For most of my life, I’ve recognized that I’m different, but the stories I’ve told to make sense of myself as an anomaly have changed a lot over the years. This is as true for the explanations I’ve given to others as it is for the narrative I’ve told myself. A turning point that brought those internal and external stories closer together was being diagnosed with autism and ADHD in my thirties.
Somehow this news came as equal parts shock and a “no duh” confirmation of what I already knew. After the first diagnosis, I was trying to process it with a therapist and she mentioned something about coping with disability. Completely oblivious to my internalized ableism, my knee-jerk reaction that I defended for years was to reject that framing as irrelevant and perhaps even insulting. The therapist took the hint about how little I could handle at that moment and didn’t push the point. Years later, I can acknowledge the fear I instinctively sought to hide as well as the combination of ignorance and denial that caused it.

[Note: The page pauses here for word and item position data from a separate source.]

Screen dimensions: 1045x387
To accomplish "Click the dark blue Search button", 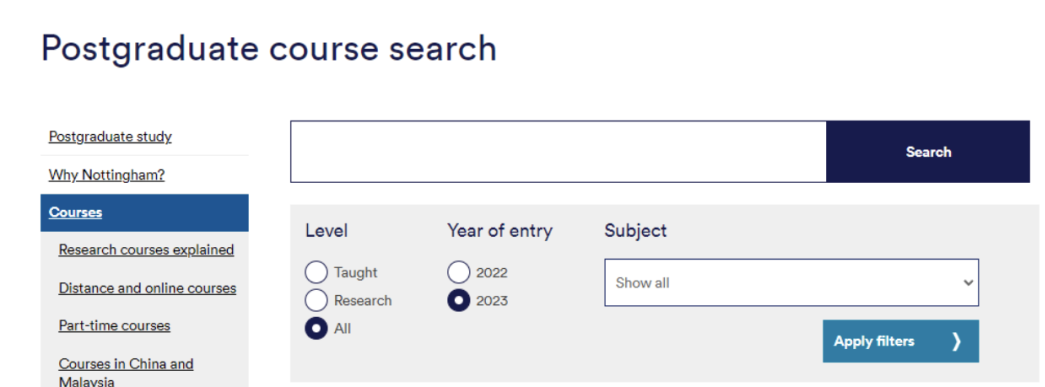I will 928,152.
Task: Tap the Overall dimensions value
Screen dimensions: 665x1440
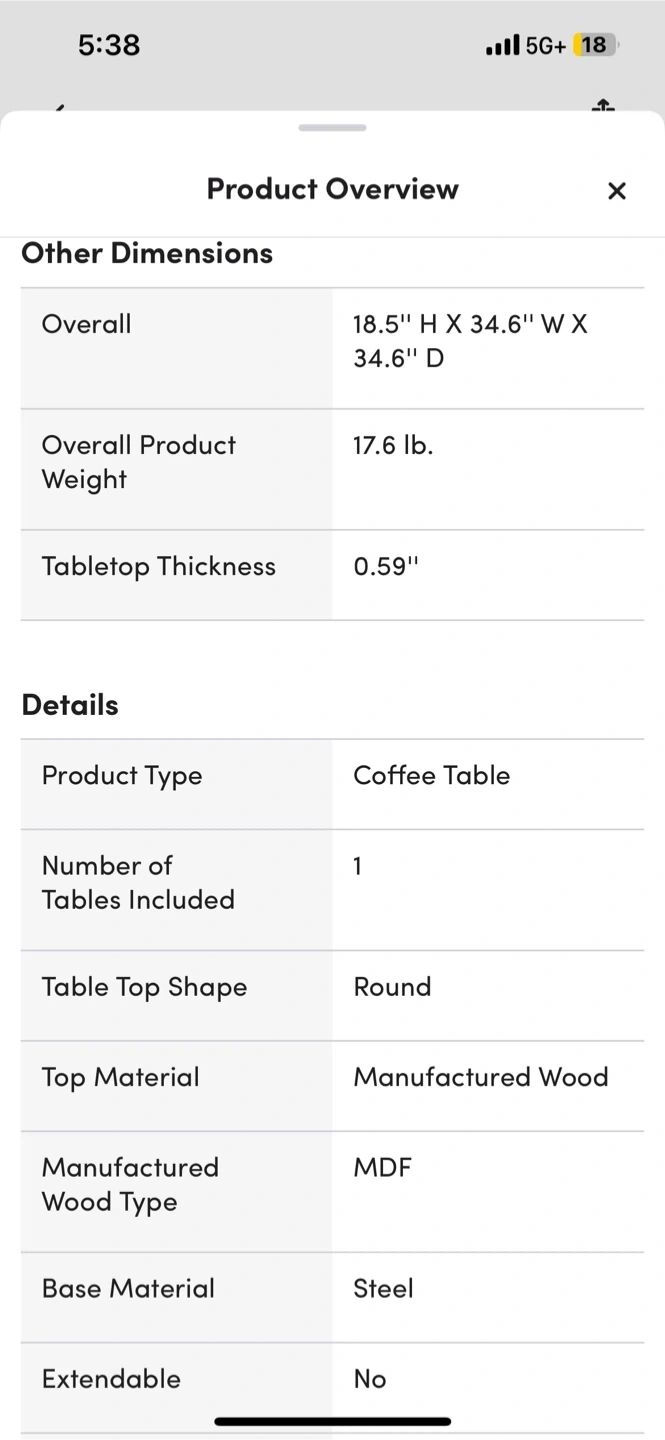Action: [470, 341]
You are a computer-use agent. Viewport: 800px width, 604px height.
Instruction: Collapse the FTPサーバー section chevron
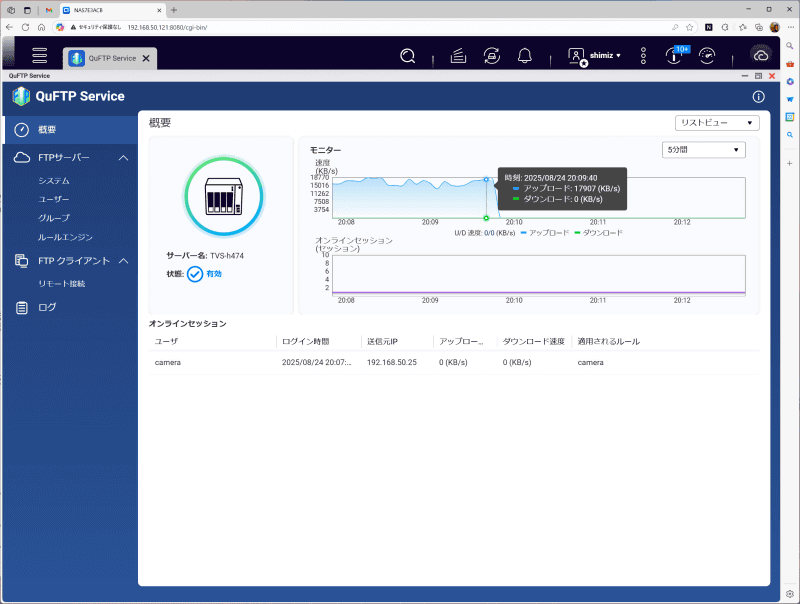click(124, 157)
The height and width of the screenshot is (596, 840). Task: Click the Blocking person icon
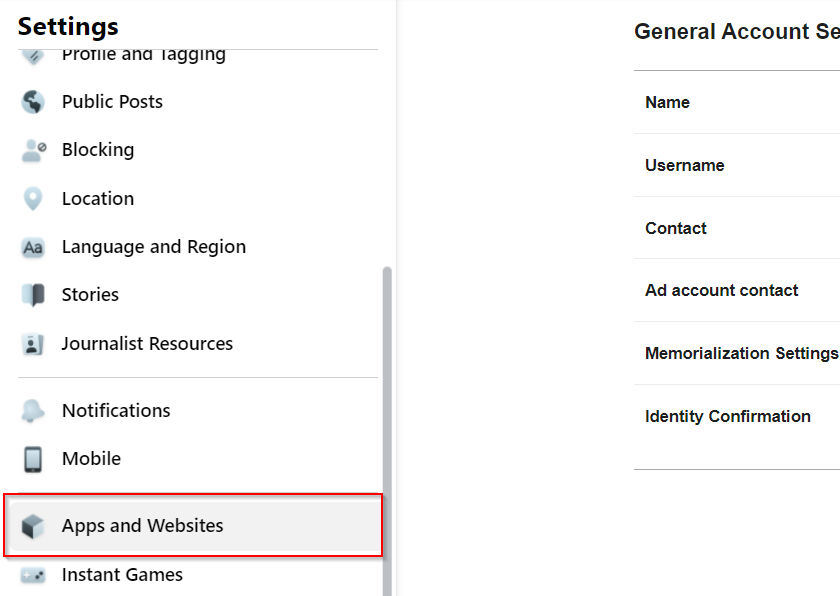pyautogui.click(x=33, y=150)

Writing this now, I’m by no means fearless when it comes to sharing about disability, but I think I’m a little less ignorant and a lot more accepting. Today, I recognize that being disabled is part of who I am, and it’s neither my fault nor something in me that requires fixing. This isn’t a change that happened through therapy or from studying and self-reflection, even if all three of those played some part. The key to changing my perspective was socializing with people who valued their shared experience of disability as the foundation for building an empowering community.
This didn’t happen all at once and it began in snippets online through finding YouTube channels like “How to ADHD” by Jessica McCabe and learning about the neurodiversity movement from popular writers such as Steve Silberman and John Elder Robison. As I quickly learned, evading the term disability wasn’t uncommon even in forums in which it seems like disability is the central issue. For example, more than four years after starting her ADHD-focused channel, and with more than half a million subscribers, Jessica McCabe grapples with questions like, “Am I disabled?” and “What does disability really mean?” in her most recent video. I’m not highlighting this as a shortcoming of Jessica’s, but I share it as an example of how strongly stigmatized the word disability is given that identifying with it can be a struggle even for those whose relative celebrity status is built around disability in principle if not in name.

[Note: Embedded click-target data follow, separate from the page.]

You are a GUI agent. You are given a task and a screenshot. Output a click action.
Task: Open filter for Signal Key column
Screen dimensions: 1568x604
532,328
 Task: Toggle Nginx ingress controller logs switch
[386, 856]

Moving from online to in-person interactions, I enrolled in a graduate program at the University of Illinois at Urbana-Champaign and accelerated my opportunities to explore what disability could mean. Unlike during undergrad, having a documented diagnosis meant I could seek accommodations through the campus disability office. From there, I met a group of students interested in forming a local chapter of a national organization called DREAM (Disability Rights, Education, Activism, and Mentoring).

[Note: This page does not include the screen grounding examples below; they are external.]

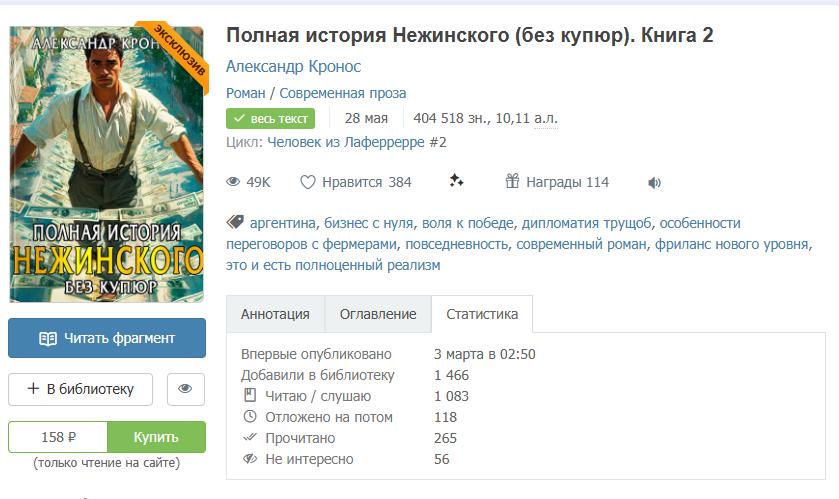Click the book cover thumbnail
This screenshot has width=839, height=499.
click(106, 164)
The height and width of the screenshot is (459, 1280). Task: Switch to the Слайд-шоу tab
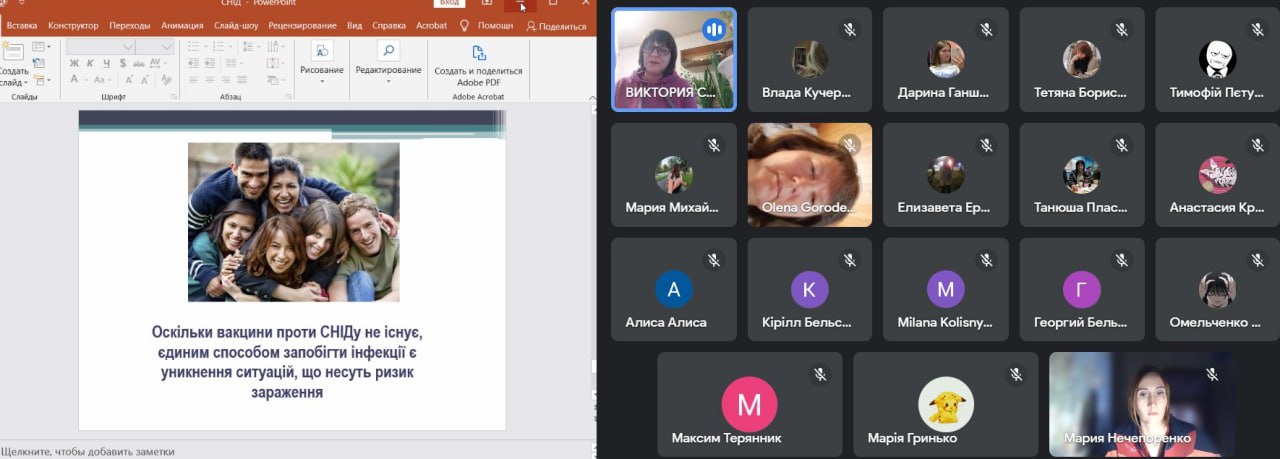click(236, 26)
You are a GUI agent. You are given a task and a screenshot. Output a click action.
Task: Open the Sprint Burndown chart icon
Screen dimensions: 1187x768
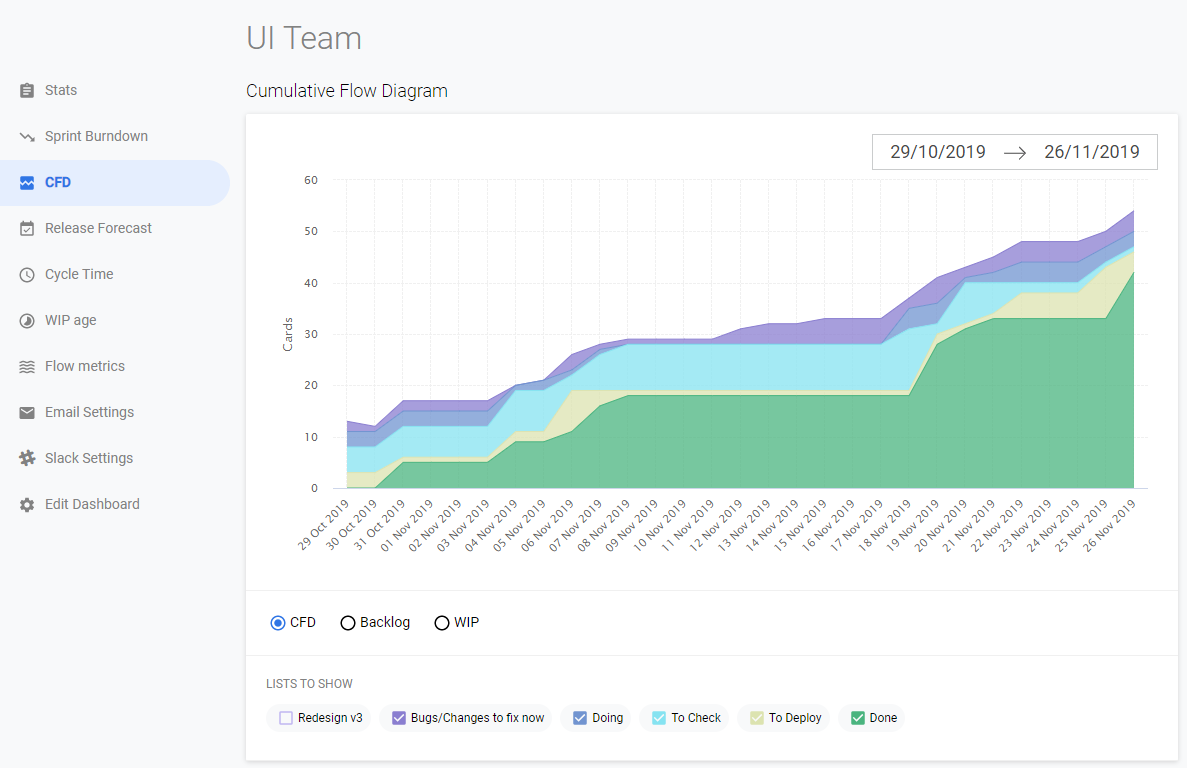tap(27, 136)
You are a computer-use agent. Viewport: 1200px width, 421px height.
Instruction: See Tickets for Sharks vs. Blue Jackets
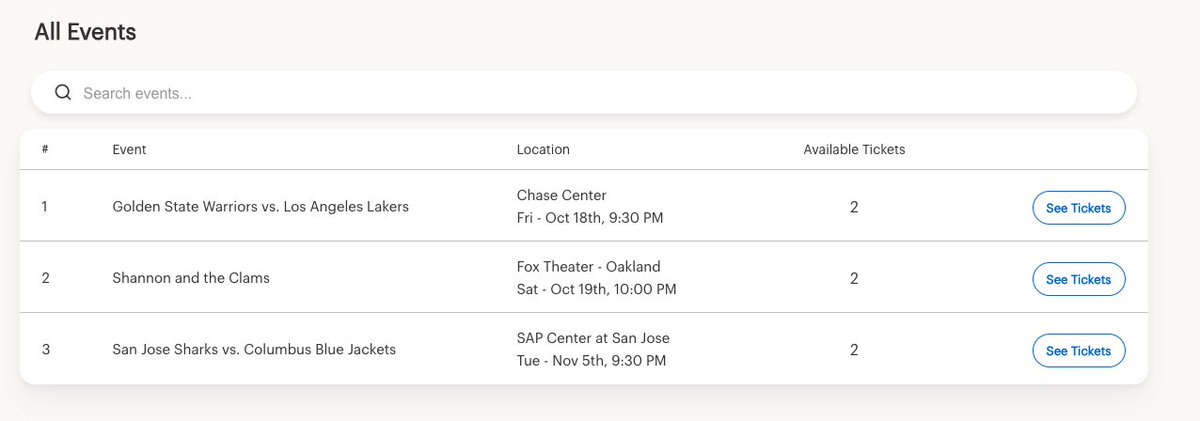coord(1079,351)
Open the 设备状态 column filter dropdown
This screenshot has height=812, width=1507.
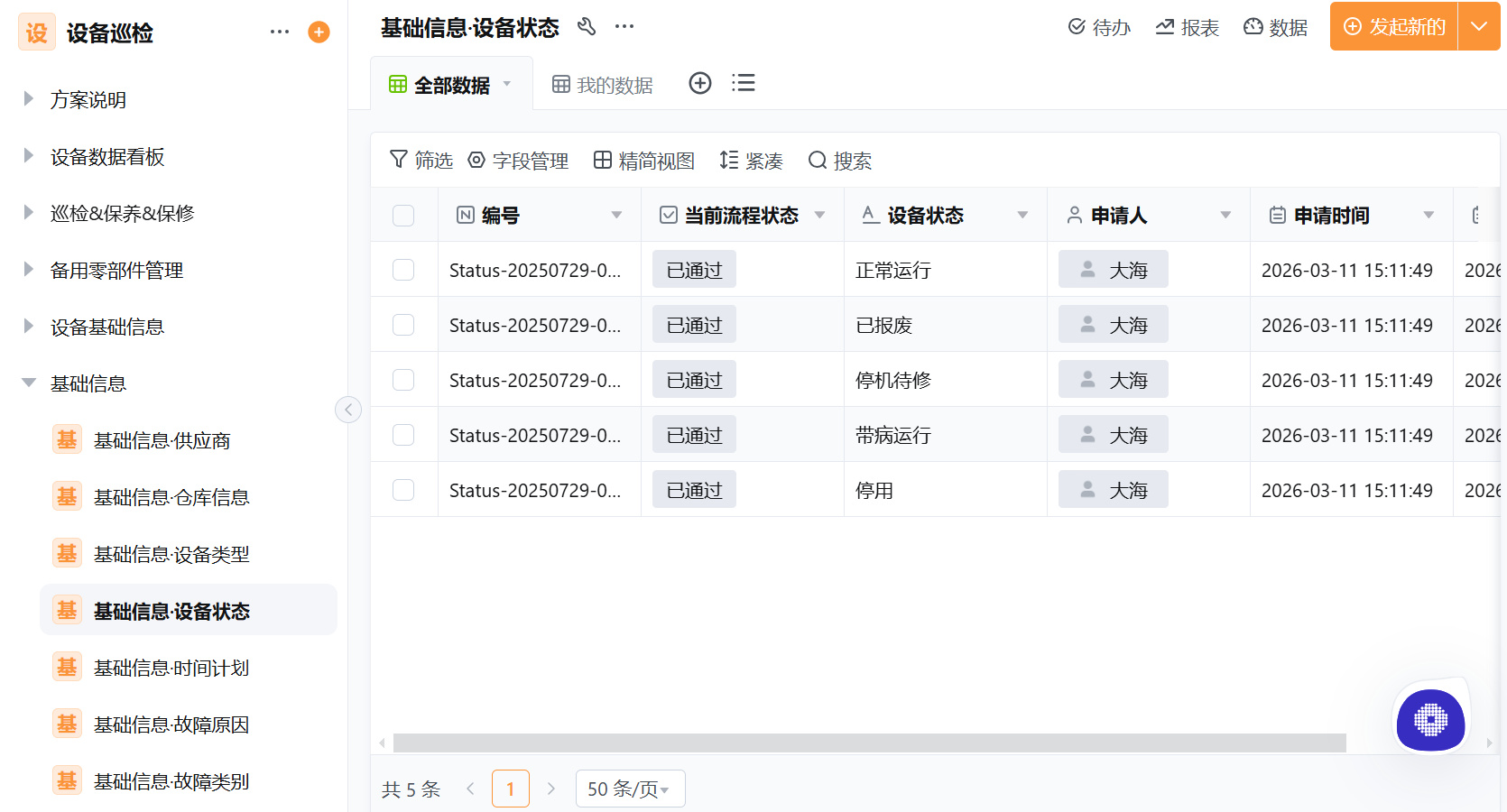click(x=1022, y=215)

Within these newfound friendships, I saw how the word disability didn’t function as an impairment-based label that defined us by what we couldn’t do. Instead, DREAM allowed me to experience how acknowledging disability as part of my identity could connect me with a powerful movement of people who are unwilling to accept the limitations placed on them by an ableist society. Disability can look extremely different from one person to the next, or it can “look” like nothing at all as poignantly noted by Israel Sanchez in his IL LEND November 2020 blogpost in which he chaffs at being told, “You don’t look like you’re autistic.” I’m sure the stories I tell to make sense of my life will continue to change, but I’m confident that as they do, my use of the word disability will increasingly be associated with references to supportive community rather than my own impairment.